TASK BRIEF = Can you rewrite the lines below with every "Where should I click to" replaced by "Which spot should I click to", leaving everything else unchanged?
_ _ _ _ _
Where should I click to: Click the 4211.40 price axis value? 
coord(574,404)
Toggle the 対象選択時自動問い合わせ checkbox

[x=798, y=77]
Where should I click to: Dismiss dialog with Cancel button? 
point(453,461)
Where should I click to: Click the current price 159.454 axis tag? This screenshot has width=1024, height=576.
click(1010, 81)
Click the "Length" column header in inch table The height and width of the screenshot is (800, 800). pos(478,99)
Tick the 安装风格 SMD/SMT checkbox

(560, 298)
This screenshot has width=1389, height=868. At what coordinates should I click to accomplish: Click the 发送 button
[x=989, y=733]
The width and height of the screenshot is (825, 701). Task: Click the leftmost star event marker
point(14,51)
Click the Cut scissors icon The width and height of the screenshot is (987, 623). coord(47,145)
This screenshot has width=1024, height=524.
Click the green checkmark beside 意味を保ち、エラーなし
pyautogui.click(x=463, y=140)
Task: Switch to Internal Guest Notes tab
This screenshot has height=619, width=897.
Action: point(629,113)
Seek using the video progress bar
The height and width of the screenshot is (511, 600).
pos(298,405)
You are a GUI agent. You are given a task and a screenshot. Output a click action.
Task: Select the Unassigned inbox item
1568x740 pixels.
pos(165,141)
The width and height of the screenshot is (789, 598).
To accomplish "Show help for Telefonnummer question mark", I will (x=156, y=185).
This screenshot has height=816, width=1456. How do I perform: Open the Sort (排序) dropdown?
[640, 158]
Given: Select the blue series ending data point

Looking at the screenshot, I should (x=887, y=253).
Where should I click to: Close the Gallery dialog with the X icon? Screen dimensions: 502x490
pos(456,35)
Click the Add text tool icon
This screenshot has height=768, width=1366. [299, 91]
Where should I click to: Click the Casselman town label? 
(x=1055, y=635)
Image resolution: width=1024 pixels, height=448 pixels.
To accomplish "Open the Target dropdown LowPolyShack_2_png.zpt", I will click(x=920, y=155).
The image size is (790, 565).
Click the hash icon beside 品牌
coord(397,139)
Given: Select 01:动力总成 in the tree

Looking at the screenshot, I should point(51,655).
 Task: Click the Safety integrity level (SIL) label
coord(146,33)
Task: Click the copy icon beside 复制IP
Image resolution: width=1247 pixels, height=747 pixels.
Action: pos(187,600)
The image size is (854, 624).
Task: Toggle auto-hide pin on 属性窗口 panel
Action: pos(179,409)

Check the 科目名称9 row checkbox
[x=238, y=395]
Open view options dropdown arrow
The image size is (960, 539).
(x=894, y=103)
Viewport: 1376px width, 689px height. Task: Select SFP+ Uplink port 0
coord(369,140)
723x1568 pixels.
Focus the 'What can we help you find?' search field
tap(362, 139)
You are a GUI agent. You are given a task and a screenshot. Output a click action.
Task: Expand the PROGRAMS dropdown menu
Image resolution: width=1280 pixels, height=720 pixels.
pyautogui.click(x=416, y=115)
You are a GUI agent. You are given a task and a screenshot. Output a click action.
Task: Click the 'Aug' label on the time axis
_ _ _ _ _
WRITTEN ANSWER =
Which spot should I click to: Click the 4211.40 price axis value? 
coord(574,404)
Toggle the 対象選択時自動問い合わせ checkbox

[x=798, y=77]
Which spot should I click to: Dismiss dialog with Cancel button? 
point(453,461)
Which spot should I click to: Click the current price 159.454 axis tag? This screenshot has width=1024, height=576.
click(1010, 81)
Click the "Length" column header in inch table The height and width of the screenshot is (800, 800). pos(478,99)
Tick the 安装风格 SMD/SMT checkbox

(560, 298)
This screenshot has width=1389, height=868. At what coordinates should I click to accomplish: Click the 发送 button
[x=989, y=733]
The width and height of the screenshot is (825, 701). Task: Click the leftmost star event marker
point(14,51)
Click the Cut scissors icon The width and height of the screenshot is (987, 623). coord(47,145)
This screenshot has width=1024, height=524.
Click the green checkmark beside 意味を保ち、エラーなし
pyautogui.click(x=463, y=140)
Task: Switch to Internal Guest Notes tab
This screenshot has height=619, width=897.
Action: point(629,113)
Seek using the video progress bar
The height and width of the screenshot is (511, 600).
pos(298,405)
You are a GUI agent. You are given a task and a screenshot. Output a click action.
Task: Select the Unassigned inbox item
1568x740 pixels.
pos(165,141)
The width and height of the screenshot is (789, 598).
To accomplish "Show help for Telefonnummer question mark", I will (x=156, y=185).
This screenshot has height=816, width=1456. How do I perform: Open the Sort (排序) dropdown?
[640, 158]
Given: Select the blue series ending data point

Looking at the screenshot, I should (x=887, y=253).
Which spot should I click to: Close the Gallery dialog with the X icon? Screen dimensions: 502x490
pos(456,35)
Click the Add text tool icon
This screenshot has height=768, width=1366. [299, 91]
Which spot should I click to: Click the Casselman town label? 
(x=1055, y=635)
Image resolution: width=1024 pixels, height=448 pixels.
To accomplish "Open the Target dropdown LowPolyShack_2_png.zpt", I will click(x=920, y=155).
The image size is (790, 565).
Click the hash icon beside 品牌
coord(397,139)
Given: Select 01:动力总成 in the tree

Looking at the screenshot, I should point(51,655).
 Task: Click the Safety integrity level (SIL) label
coord(146,33)
Task: Click the copy icon beside 复制IP
Image resolution: width=1247 pixels, height=747 pixels.
Action: pos(187,600)
The image size is (854, 624).
Task: Toggle auto-hide pin on 属性窗口 panel
Action: pos(179,409)

Check the 科目名称9 row checkbox
[x=238, y=395]
Open view options dropdown arrow
The image size is (960, 539).
(x=894, y=103)
Viewport: 1376px width, 689px height. Task: Select SFP+ Uplink port 0
coord(369,140)
723x1568 pixels.
Focus the 'What can we help you find?' search field
tap(362, 139)
You are a GUI agent. You are given a task and a screenshot. Output a click action.
Task: Expand the PROGRAMS dropdown menu
Image resolution: width=1280 pixels, height=720 pixels.
pyautogui.click(x=416, y=115)
You are a GUI agent. You are given a task and a screenshot. Output a click action.
Task: Click the 'Aug' label on the time axis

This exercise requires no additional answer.